> _Description of the task_
Rewrite the material below, swapping "Where should I click to:" for "Where do I click to:" wherever it occurs and leaving everything else as is.

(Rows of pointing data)
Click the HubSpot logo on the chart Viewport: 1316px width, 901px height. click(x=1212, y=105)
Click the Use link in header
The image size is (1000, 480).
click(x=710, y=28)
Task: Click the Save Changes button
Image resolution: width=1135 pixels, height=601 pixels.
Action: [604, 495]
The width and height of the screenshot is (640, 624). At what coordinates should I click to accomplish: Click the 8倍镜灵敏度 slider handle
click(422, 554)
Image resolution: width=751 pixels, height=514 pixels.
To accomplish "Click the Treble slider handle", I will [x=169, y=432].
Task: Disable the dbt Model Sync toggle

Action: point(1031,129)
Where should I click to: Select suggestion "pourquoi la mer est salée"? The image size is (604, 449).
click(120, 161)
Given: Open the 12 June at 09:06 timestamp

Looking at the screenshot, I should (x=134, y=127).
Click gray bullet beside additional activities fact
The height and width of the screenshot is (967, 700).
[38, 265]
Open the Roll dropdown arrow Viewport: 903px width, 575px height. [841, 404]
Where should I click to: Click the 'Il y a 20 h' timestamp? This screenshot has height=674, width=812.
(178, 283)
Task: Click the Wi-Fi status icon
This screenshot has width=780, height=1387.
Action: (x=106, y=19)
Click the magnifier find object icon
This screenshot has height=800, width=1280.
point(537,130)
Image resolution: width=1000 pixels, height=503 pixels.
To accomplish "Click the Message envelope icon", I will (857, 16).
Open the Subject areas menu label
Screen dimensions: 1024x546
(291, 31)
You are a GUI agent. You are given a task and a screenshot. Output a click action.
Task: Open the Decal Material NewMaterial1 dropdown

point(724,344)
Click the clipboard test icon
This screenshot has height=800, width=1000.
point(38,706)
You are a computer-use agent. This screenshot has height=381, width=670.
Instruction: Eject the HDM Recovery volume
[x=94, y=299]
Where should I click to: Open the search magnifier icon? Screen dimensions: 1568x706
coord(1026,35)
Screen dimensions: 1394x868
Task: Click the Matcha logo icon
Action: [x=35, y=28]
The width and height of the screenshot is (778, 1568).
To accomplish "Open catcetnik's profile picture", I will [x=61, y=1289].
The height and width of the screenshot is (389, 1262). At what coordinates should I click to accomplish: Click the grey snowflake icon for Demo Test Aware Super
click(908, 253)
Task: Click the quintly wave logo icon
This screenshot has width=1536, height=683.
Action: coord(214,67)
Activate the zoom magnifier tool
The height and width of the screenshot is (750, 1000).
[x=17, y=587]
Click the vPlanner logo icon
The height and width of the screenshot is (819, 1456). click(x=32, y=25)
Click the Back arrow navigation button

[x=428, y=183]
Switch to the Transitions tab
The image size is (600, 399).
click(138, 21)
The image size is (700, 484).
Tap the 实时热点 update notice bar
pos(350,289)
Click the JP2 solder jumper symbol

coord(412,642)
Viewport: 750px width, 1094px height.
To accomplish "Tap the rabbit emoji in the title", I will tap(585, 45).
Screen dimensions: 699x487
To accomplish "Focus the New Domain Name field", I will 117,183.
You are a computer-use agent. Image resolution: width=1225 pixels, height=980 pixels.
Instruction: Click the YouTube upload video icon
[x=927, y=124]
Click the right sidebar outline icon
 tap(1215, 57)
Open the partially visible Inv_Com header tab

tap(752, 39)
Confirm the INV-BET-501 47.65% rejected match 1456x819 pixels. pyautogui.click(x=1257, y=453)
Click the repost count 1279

> _Answer for the task_
Click the HubSpot logo on the chart Viewport: 1316px width, 901px height. click(x=1212, y=105)
Click the Use link in header
The image size is (1000, 480).
click(x=710, y=28)
Task: Click the Save Changes button
Image resolution: width=1135 pixels, height=601 pixels.
Action: [604, 495]
The width and height of the screenshot is (640, 624). At what coordinates should I click to accomplish: Click the 8倍镜灵敏度 slider handle
click(422, 554)
Image resolution: width=751 pixels, height=514 pixels.
To accomplish "Click the Treble slider handle", I will [x=169, y=432].
Task: Disable the dbt Model Sync toggle

Action: point(1031,129)
Where do I click to: Select suggestion "pourquoi la mer est salée"? The image size is (604, 449).
click(120, 161)
Given: Open the 12 June at 09:06 timestamp

Looking at the screenshot, I should (x=134, y=127).
Click gray bullet beside additional activities fact
The height and width of the screenshot is (967, 700).
[38, 265]
Open the Roll dropdown arrow Viewport: 903px width, 575px height. [841, 404]
Where do I click to: Click the 'Il y a 20 h' timestamp? This screenshot has height=674, width=812.
(178, 283)
Task: Click the Wi-Fi status icon
This screenshot has width=780, height=1387.
Action: (x=106, y=19)
Click the magnifier find object icon
This screenshot has height=800, width=1280.
point(537,130)
Image resolution: width=1000 pixels, height=503 pixels.
To accomplish "Click the Message envelope icon", I will (857, 16).
Open the Subject areas menu label
Screen dimensions: 1024x546
(291, 31)
You are a GUI agent. You are given a task and a screenshot. Output a click action.
Task: Open the Decal Material NewMaterial1 dropdown

point(724,344)
Click the clipboard test icon
This screenshot has height=800, width=1000.
point(38,706)
You are a computer-use agent. This screenshot has height=381, width=670.
Instruction: Eject the HDM Recovery volume
[x=94, y=299]
Where do I click to: Open the search magnifier icon? Screen dimensions: 1568x706
coord(1026,35)
Screen dimensions: 1394x868
Task: Click the Matcha logo icon
Action: [x=35, y=28]
The width and height of the screenshot is (778, 1568).
To accomplish "Open catcetnik's profile picture", I will [x=61, y=1289].
The height and width of the screenshot is (389, 1262). At what coordinates should I click to accomplish: Click the grey snowflake icon for Demo Test Aware Super
click(908, 253)
Task: Click the quintly wave logo icon
This screenshot has width=1536, height=683.
Action: coord(214,67)
Activate the zoom magnifier tool
The height and width of the screenshot is (750, 1000).
[x=17, y=587]
Click the vPlanner logo icon
The height and width of the screenshot is (819, 1456). click(x=32, y=25)
Click the Back arrow navigation button

[x=428, y=183]
Switch to the Transitions tab
The image size is (600, 399).
click(138, 21)
The image size is (700, 484).
Tap the 实时热点 update notice bar
pos(350,289)
Click the JP2 solder jumper symbol

coord(412,642)
Viewport: 750px width, 1094px height.
To accomplish "Tap the rabbit emoji in the title", I will tap(585, 45).
Screen dimensions: 699x487
To accomplish "Focus the New Domain Name field", I will 117,183.
You are a computer-use agent. Image resolution: width=1225 pixels, height=980 pixels.
Instruction: Click the YouTube upload video icon
[x=927, y=124]
Click the right sidebar outline icon
 tap(1215, 57)
Open the partially visible Inv_Com header tab

tap(752, 39)
Confirm the INV-BET-501 47.65% rejected match 1456x819 pixels. pyautogui.click(x=1257, y=453)
Click the repost count 1279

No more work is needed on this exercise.